= Saved data entries =

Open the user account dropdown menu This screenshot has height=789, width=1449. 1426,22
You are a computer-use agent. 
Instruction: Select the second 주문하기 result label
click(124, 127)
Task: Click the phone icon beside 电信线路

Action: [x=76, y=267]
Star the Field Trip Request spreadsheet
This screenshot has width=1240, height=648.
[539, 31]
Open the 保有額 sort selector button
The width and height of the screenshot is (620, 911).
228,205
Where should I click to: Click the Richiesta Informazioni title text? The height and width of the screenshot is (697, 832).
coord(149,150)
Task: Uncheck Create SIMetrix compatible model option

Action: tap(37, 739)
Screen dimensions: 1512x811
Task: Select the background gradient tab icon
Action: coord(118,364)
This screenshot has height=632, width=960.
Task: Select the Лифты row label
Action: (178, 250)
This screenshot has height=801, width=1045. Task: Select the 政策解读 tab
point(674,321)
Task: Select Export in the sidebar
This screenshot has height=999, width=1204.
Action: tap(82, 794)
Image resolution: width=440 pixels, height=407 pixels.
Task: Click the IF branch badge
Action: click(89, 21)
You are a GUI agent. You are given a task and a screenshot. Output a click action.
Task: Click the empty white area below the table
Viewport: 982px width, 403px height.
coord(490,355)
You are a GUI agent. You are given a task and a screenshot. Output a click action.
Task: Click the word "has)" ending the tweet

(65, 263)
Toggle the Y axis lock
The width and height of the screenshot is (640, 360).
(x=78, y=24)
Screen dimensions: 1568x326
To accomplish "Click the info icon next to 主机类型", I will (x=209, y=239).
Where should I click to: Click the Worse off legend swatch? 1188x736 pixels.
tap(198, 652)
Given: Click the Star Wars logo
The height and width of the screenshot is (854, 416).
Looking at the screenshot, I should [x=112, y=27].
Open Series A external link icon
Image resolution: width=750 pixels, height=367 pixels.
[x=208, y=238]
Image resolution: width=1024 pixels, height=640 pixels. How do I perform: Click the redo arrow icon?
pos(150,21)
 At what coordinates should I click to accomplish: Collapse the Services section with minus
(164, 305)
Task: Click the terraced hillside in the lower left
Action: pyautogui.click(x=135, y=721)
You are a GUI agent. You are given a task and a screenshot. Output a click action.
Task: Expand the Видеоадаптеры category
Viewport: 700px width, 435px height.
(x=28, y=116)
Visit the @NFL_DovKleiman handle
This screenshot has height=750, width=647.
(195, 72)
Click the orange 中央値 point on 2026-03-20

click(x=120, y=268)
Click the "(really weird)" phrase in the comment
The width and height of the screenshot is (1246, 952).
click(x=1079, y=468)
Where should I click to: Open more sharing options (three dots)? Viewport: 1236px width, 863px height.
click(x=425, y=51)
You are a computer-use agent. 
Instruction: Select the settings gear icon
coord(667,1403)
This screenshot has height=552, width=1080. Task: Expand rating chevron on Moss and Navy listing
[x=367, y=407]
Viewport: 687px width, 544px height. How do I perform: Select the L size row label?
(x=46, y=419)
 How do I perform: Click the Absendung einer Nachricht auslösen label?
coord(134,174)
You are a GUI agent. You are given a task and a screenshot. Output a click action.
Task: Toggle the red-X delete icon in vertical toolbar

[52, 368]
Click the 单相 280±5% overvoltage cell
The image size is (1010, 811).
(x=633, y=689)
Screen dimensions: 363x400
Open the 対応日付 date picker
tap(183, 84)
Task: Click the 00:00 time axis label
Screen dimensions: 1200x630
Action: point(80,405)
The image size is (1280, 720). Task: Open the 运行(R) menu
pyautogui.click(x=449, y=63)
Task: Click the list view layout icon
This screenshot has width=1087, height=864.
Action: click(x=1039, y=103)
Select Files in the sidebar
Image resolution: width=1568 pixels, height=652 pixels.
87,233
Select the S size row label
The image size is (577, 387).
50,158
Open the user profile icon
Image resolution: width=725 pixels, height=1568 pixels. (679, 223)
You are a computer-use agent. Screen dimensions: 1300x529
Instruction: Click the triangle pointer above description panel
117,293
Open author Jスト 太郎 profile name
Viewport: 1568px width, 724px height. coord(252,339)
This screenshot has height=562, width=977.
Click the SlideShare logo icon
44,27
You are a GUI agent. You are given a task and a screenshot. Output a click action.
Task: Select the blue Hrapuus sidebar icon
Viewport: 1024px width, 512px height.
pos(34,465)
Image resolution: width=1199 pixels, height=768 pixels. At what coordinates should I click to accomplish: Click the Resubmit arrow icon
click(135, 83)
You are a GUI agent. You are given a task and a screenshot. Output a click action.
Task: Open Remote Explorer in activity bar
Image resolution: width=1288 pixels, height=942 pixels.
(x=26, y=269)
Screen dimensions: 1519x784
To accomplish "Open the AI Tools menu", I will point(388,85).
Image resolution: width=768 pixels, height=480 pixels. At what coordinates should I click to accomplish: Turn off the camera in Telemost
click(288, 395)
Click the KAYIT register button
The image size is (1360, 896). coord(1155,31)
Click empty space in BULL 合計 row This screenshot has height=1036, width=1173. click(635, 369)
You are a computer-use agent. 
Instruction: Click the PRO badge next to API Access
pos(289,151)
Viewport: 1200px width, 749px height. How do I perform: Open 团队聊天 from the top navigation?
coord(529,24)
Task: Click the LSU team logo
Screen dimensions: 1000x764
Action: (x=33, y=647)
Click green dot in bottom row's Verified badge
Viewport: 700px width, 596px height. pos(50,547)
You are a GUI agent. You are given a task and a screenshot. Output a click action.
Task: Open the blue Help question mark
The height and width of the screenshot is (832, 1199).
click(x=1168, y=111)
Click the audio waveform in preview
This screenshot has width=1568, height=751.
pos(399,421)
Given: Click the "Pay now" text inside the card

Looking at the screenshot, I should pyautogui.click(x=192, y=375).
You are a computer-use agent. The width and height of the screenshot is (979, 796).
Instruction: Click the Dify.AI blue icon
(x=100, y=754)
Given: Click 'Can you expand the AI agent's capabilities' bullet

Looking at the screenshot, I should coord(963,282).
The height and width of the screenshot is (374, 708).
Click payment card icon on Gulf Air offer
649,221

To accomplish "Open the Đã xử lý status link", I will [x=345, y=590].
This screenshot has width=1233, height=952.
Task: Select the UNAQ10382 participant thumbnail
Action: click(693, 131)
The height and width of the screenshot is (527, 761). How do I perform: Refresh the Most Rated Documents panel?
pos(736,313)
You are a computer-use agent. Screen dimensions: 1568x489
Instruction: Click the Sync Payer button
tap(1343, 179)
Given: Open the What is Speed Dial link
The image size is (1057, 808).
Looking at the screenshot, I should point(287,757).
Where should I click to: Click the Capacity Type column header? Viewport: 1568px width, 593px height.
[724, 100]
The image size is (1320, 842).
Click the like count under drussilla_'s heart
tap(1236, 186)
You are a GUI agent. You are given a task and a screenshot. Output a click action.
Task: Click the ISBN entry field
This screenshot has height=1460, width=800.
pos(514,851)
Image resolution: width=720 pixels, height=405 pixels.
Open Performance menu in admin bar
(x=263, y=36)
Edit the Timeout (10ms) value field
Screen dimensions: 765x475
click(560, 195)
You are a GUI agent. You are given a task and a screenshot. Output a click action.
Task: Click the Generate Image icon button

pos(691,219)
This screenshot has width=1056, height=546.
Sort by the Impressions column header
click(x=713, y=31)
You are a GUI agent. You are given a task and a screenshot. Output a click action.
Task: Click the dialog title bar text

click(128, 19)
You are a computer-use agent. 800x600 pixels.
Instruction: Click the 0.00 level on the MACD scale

= What to do =
Check each line of the entries above for the string "sidebar", and return those that contain it.

= Task solution =
Task: Select Export in the sidebar
Select Files in the sidebar
Task: Select the blue Hrapuus sidebar icon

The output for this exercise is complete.